§ EXERCISE DIRECTIONS: Count the lines of the material that contain the string "perform", matching case exactly, and give only the number.

● ● ● ● ●

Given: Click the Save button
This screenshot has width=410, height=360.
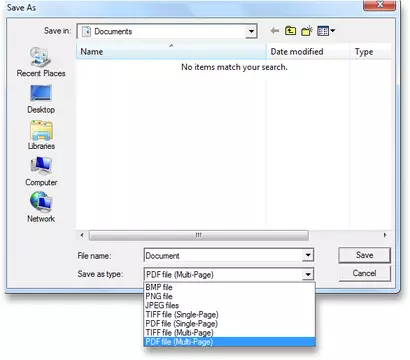Looking at the screenshot, I should tap(364, 255).
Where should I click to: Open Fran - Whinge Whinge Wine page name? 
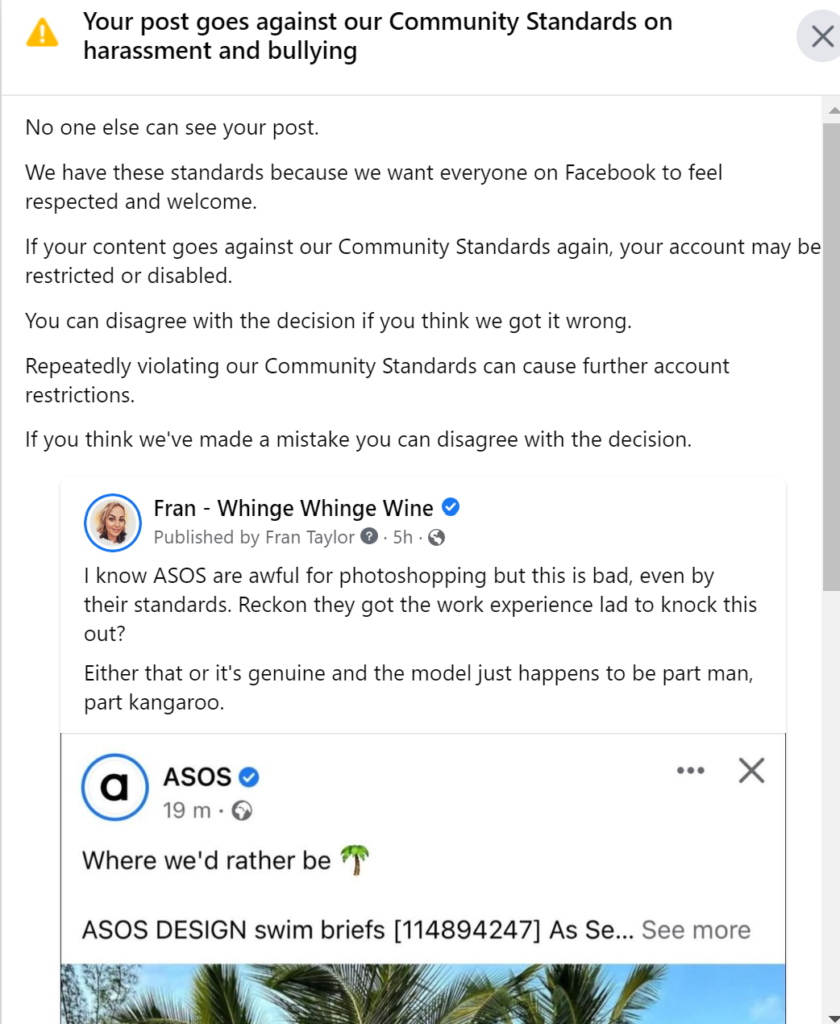click(x=293, y=508)
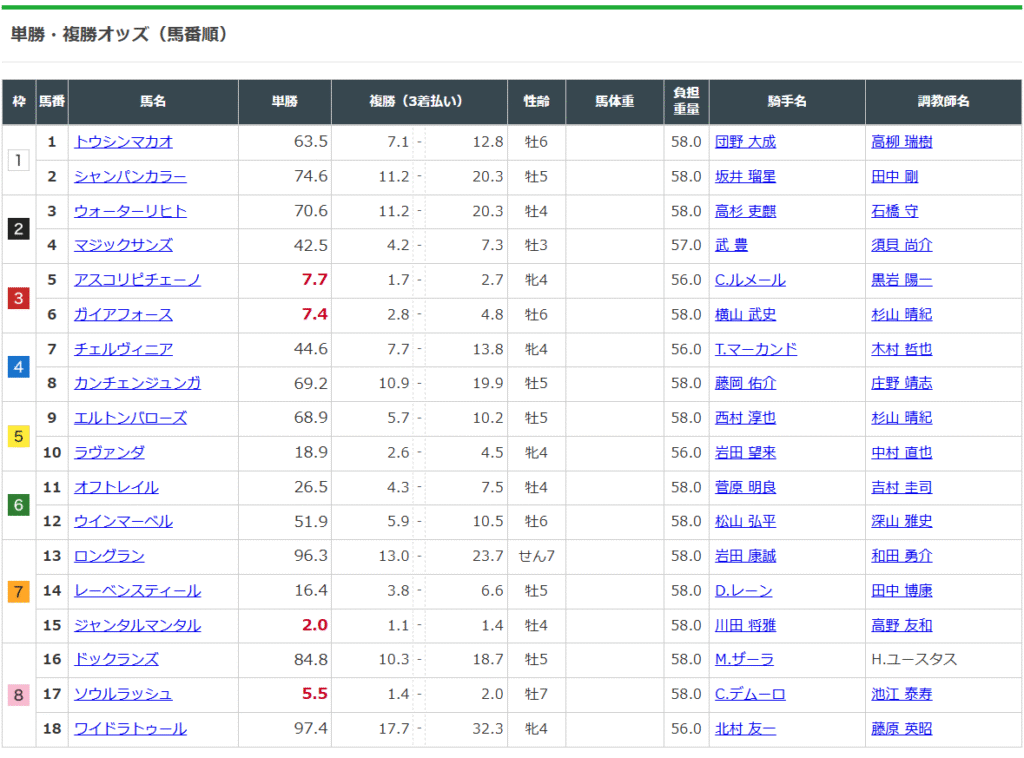The height and width of the screenshot is (758, 1024).
Task: Click the red frame 3 badge
Action: tap(19, 297)
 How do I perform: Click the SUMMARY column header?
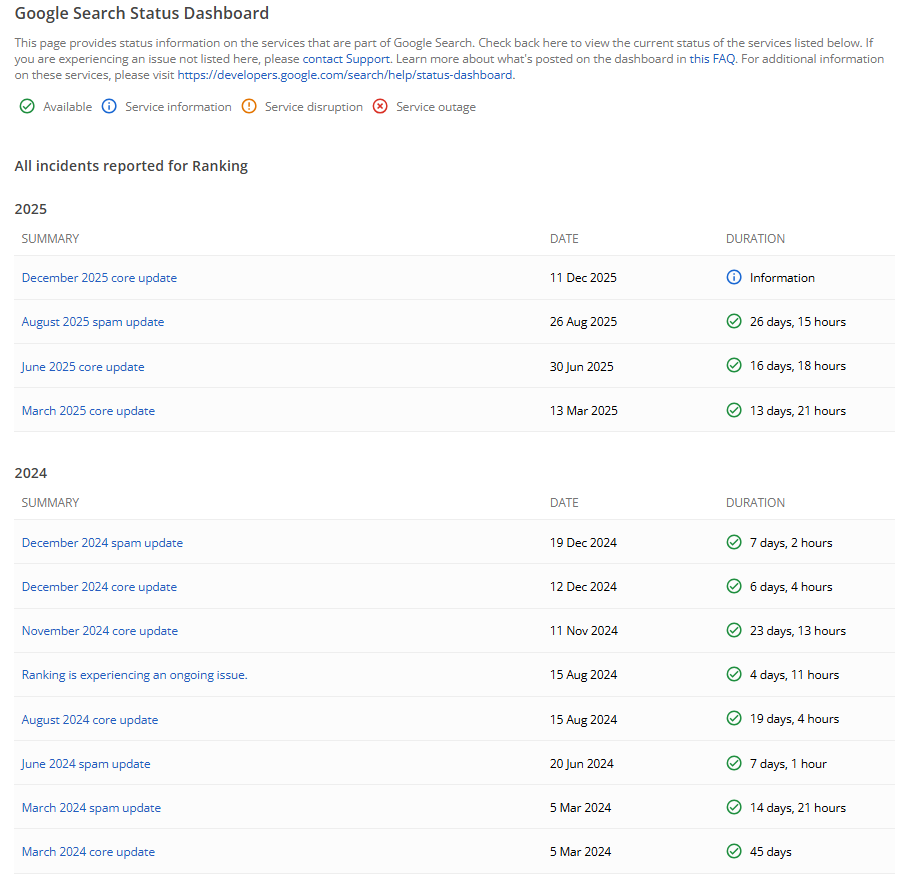coord(50,238)
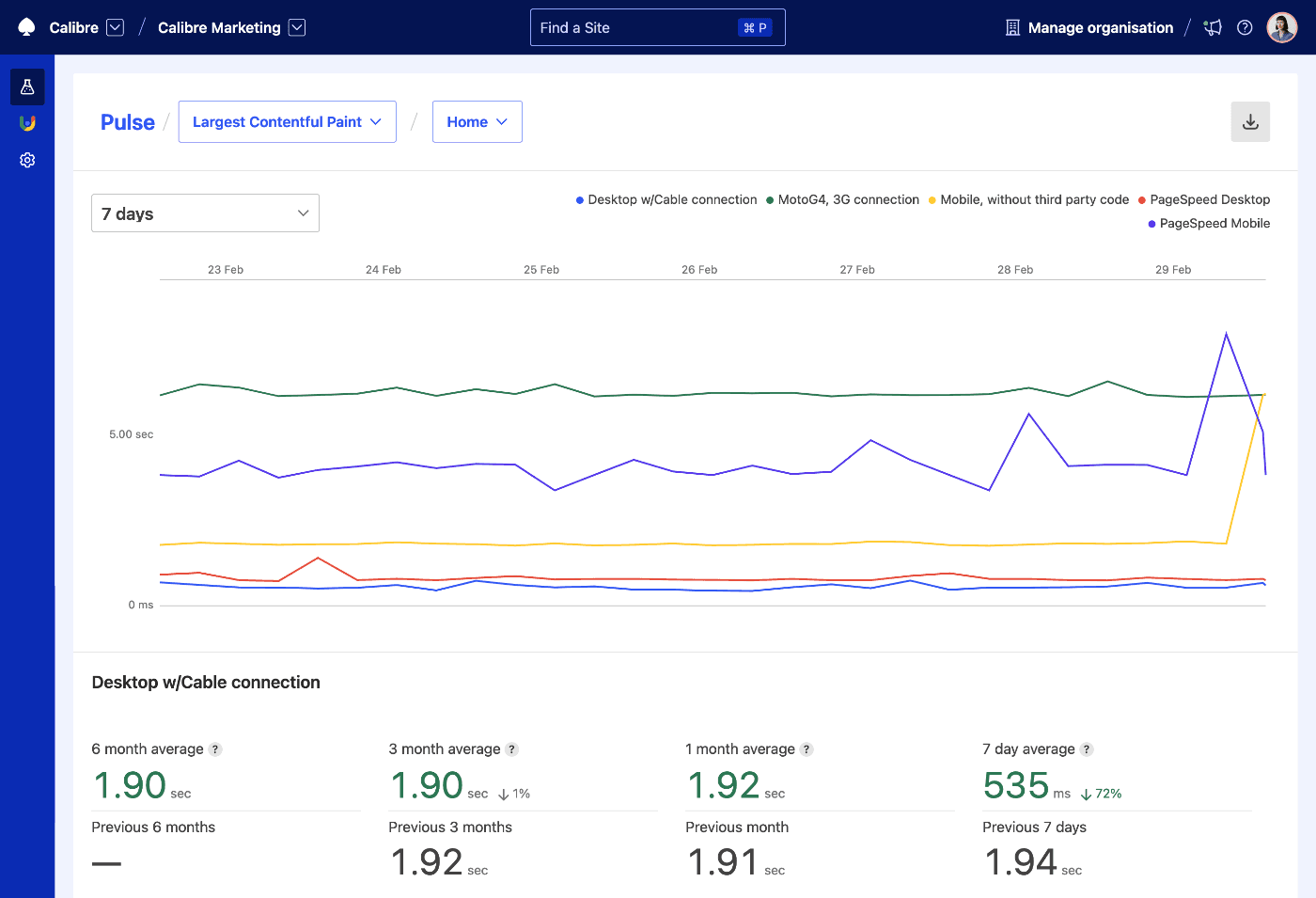Click the yellow Mobile line on the chart
1316x898 pixels.
click(658, 543)
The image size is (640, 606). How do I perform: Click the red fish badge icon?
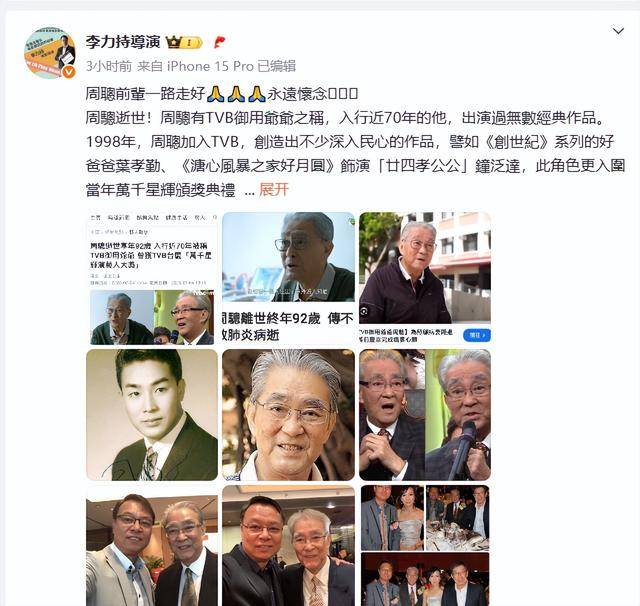click(220, 42)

● ● ● ● ●

§ THE RESULT: 2